- AIM: Transcribe the lines below verbatim, starting at the line containing "This screenshot has width=1568, height=702." and continuing down through the line containing "Action: point(616,387)", inclusive.

- DATA TO USE:
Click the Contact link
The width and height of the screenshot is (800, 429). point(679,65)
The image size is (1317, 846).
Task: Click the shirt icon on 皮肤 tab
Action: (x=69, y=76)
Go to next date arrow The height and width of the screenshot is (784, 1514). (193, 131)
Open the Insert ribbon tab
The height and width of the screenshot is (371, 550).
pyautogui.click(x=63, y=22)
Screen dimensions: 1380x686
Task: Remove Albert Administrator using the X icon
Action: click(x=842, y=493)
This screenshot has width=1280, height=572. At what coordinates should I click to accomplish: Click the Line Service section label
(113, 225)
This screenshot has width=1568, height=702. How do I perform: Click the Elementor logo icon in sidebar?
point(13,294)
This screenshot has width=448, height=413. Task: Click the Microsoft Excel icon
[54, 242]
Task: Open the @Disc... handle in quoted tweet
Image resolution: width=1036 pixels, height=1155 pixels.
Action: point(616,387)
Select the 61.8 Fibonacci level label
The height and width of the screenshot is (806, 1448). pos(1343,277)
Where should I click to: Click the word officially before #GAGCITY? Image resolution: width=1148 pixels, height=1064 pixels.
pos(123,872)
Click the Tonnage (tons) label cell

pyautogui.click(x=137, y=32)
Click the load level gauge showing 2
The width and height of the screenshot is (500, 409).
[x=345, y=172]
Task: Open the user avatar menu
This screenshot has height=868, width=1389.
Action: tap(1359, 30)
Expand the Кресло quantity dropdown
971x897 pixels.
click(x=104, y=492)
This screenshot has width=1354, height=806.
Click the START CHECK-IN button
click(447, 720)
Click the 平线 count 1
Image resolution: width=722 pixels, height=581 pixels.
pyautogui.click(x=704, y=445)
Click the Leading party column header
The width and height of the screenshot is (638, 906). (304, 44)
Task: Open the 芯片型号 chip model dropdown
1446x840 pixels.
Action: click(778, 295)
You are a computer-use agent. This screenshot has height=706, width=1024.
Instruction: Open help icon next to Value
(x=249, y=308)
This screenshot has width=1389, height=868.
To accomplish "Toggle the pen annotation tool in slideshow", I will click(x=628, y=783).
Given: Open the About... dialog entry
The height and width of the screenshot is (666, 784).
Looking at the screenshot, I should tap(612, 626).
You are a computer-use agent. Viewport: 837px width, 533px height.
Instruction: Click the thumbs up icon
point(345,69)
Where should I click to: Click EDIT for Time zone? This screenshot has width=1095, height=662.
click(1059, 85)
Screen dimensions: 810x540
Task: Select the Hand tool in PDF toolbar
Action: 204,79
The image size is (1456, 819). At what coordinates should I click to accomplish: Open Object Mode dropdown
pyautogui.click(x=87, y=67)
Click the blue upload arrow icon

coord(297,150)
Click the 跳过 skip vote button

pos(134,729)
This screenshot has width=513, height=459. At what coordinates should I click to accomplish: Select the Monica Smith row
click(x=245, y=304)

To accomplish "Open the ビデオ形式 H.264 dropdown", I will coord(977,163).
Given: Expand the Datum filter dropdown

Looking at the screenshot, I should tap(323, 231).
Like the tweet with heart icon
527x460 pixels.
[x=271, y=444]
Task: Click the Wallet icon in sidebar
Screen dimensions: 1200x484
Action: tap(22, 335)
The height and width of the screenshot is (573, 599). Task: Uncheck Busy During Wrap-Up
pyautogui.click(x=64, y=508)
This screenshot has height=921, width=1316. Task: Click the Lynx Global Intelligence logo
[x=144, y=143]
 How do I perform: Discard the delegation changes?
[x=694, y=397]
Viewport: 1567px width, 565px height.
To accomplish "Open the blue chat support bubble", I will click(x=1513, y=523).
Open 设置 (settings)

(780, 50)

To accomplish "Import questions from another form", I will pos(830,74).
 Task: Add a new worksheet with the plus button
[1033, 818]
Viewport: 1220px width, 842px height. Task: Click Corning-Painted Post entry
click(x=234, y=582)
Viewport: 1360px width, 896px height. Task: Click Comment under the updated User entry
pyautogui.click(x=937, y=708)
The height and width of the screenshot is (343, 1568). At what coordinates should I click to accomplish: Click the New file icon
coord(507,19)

- TASK OUTPUT:
This screenshot has width=1568, height=702. How do I perform: Click the Elementor logo icon in sidebar?
point(13,294)
This screenshot has width=448, height=413. Task: Click the Microsoft Excel icon
[54, 242]
Task: Open the @Disc... handle in quoted tweet
Image resolution: width=1036 pixels, height=1155 pixels.
Action: point(616,387)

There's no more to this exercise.